### Task data
##########

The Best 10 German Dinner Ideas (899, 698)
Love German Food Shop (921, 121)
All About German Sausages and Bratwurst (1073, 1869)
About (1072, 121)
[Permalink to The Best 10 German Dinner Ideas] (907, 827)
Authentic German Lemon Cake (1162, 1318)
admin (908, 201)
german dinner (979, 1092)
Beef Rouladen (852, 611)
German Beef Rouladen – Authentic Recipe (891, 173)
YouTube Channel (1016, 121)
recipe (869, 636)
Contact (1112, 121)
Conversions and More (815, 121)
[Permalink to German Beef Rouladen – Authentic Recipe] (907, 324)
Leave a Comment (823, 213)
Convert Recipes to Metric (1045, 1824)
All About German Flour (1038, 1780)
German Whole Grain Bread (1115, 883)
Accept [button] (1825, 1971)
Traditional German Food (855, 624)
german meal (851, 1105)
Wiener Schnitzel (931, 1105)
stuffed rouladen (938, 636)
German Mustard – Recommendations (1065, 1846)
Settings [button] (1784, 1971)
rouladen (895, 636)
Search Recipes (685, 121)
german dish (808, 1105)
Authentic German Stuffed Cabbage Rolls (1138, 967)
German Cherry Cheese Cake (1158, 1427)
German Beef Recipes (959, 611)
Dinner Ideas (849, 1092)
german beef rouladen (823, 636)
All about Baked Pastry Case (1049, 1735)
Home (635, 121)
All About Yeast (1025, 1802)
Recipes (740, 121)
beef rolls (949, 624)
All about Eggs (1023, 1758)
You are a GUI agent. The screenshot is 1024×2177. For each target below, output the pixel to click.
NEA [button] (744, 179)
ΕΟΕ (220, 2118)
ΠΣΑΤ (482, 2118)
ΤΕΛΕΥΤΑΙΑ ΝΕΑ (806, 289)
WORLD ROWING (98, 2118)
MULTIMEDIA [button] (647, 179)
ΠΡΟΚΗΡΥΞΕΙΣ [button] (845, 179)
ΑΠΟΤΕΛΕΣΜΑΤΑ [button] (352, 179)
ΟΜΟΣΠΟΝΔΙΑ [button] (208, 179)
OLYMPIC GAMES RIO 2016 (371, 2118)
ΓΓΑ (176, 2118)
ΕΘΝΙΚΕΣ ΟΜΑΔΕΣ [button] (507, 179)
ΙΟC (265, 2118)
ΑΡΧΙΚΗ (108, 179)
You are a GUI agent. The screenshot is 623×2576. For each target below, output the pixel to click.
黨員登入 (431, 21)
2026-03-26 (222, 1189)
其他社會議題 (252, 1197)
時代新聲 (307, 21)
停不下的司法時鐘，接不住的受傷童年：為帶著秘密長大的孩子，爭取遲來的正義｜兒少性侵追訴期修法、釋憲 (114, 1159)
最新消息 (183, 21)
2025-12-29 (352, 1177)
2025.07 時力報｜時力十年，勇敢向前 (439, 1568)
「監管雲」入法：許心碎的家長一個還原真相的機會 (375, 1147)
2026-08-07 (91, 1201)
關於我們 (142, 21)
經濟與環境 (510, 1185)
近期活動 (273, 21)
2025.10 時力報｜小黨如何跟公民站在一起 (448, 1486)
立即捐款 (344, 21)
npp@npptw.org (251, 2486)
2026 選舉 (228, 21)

##########

### What to do
The complete material must be repeated exactly.

### Your response
The Best 10 German Dinner Ideas (899, 698)
Love German Food Shop (921, 121)
All About German Sausages and Bratwurst (1073, 1869)
About (1072, 121)
[Permalink to The Best 10 German Dinner Ideas] (907, 827)
Authentic German Lemon Cake (1162, 1318)
admin (908, 201)
german dinner (979, 1092)
Beef Rouladen (852, 611)
German Beef Rouladen – Authentic Recipe (891, 173)
YouTube Channel (1016, 121)
recipe (869, 636)
Contact (1112, 121)
Conversions and More (815, 121)
[Permalink to German Beef Rouladen – Authentic Recipe] (907, 324)
Leave a Comment (823, 213)
Convert Recipes to Metric (1045, 1824)
All About German Flour (1038, 1780)
German Whole Grain Bread (1115, 883)
Accept [button] (1825, 1971)
Traditional German Food (855, 624)
german meal (851, 1105)
Wiener Schnitzel (931, 1105)
stuffed rouladen (938, 636)
German Mustard – Recommendations (1065, 1846)
Settings [button] (1784, 1971)
rouladen (895, 636)
Search Recipes (685, 121)
german dish (808, 1105)
Authentic German Stuffed Cabbage Rolls (1138, 967)
German Cherry Cheese Cake (1158, 1427)
German Beef Recipes (959, 611)
Dinner Ideas (849, 1092)
german beef rouladen (823, 636)
All about Baked Pastry Case (1049, 1735)
Home (635, 121)
All About Yeast (1025, 1802)
Recipes (740, 121)
beef rolls (949, 624)
All about Eggs (1023, 1758)
You are a GUI agent. The screenshot is 1024×2177. For each target below, output the pixel to click.
NEA [button] (744, 179)
ΕΟΕ (220, 2118)
ΠΣΑΤ (482, 2118)
ΤΕΛΕΥΤΑΙΑ ΝΕΑ (806, 289)
WORLD ROWING (98, 2118)
MULTIMEDIA [button] (647, 179)
ΠΡΟΚΗΡΥΞΕΙΣ [button] (845, 179)
ΑΠΟΤΕΛΕΣΜΑΤΑ [button] (352, 179)
ΟΜΟΣΠΟΝΔΙΑ [button] (208, 179)
OLYMPIC GAMES RIO 2016 (371, 2118)
ΓΓΑ (176, 2118)
ΕΘΝΙΚΕΣ ΟΜΑΔΕΣ [button] (507, 179)
ΙΟC (265, 2118)
ΑΡΧΙΚΗ (108, 179)
You are a GUI agent. The screenshot is 623×2576. For each target below, output the pixel to click.
黨員登入 (431, 21)
2026-03-26 (222, 1189)
其他社會議題 (252, 1197)
時代新聲 (307, 21)
停不下的司法時鐘，接不住的受傷童年：為帶著秘密長大的孩子，爭取遲來的正義｜兒少性侵追訴期修法、釋憲 (114, 1159)
最新消息 (183, 21)
2025-12-29 (352, 1177)
2025.07 時力報｜時力十年，勇敢向前 (439, 1568)
「監管雲」入法：許心碎的家長一個還原真相的機會 (375, 1147)
2026-08-07 (91, 1201)
關於我們 (142, 21)
經濟與環境 (510, 1185)
近期活動 (273, 21)
2025.10 時力報｜小黨如何跟公民站在一起 (448, 1486)
立即捐款 (344, 21)
npp@npptw.org (251, 2486)
2026 選舉 (228, 21)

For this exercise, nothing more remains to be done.